In a new study done by LifeWay Research, they found that during the Thanksgiving season, Americans were most thankful for family (88%), health (77%), personal freedom (72%), and friends (71%). Shockingly enough, fewer gave thanks for their achievements (51%) and wealth (32%).
Scott McConnell, executive director at LifeWay Research stated, "The blessings that matter most are the ones that money can't buy." This statement really does seem to ring true.
Americans have been celebrating Thanksgiving since fall of 1621 when the Pilgrims had a feast to celebrate the first fall harvest. In 1789, President George Washington declared November 26 as a celebratory day of thanksgiving. He stated this particular day was in honor of "that great and glorious Being who is the beneficent Author of all the good that was, that is, or that will be."

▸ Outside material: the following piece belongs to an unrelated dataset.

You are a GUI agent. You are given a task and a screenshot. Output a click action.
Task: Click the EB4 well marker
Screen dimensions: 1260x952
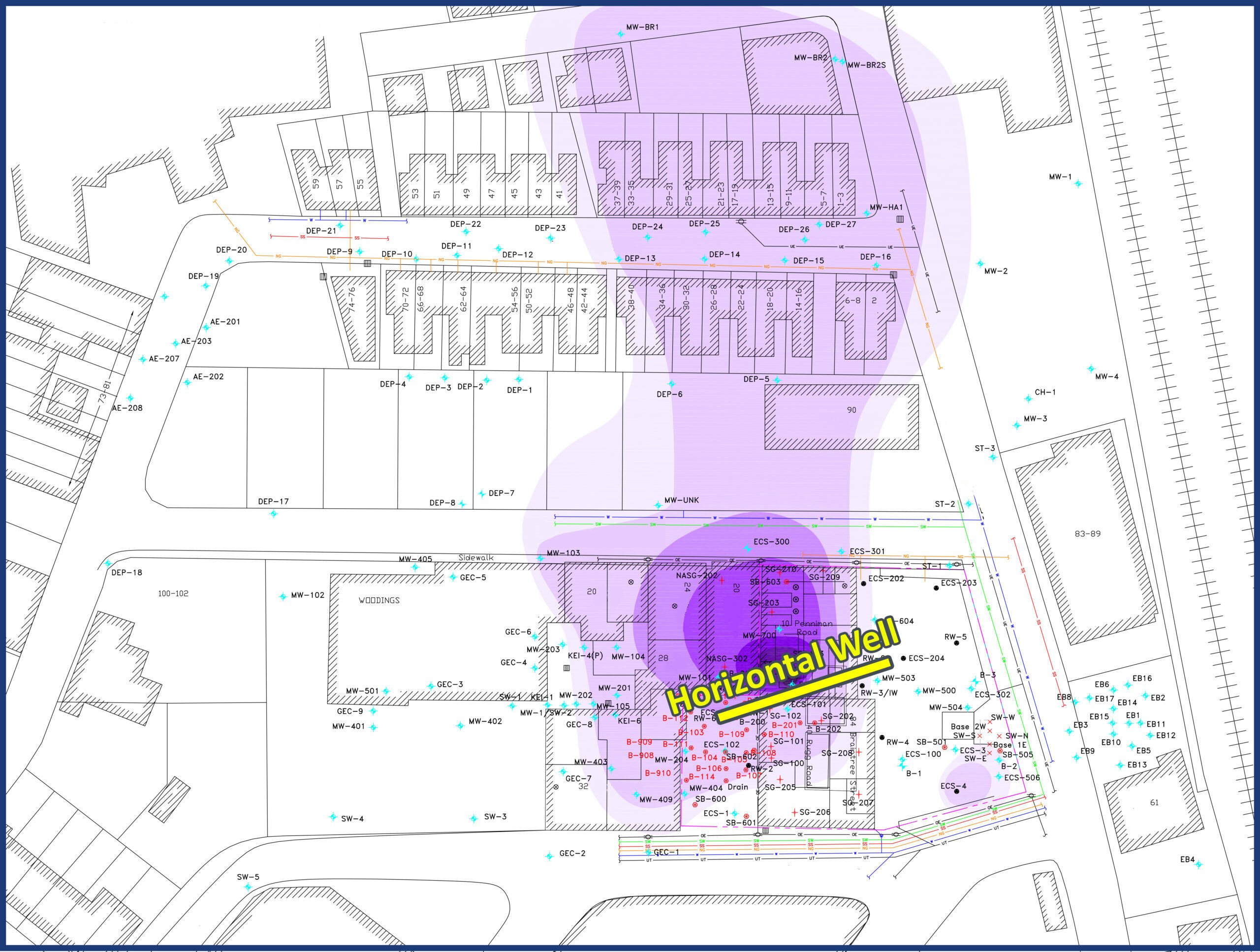tap(1198, 864)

Thanksgiving was actually celebrated on various dates up until 1863 when President Abraham Lincoln declared the fourth Thursday of November as an official national holiday. On this day, Lincoln gave credit to God for the nation's blessings by saying, "They are the gracious gifts of the most high God, who, while dealing with us in anger for our sins, hath nevertheless remembered mercy."
Almost two-thirds of Americans do still thank God for their blessings on this day. When Americans count their blessings, God will get most of the thanks. Wealth and achievements are typically the last things on their minds.
Overall, most Americans still find a great deal to be thankful for - whether it be family, friends, health, etc. - no matter what the economic or political circumstances may be.
What are the top five things you're most thankful for this Thanksgiving?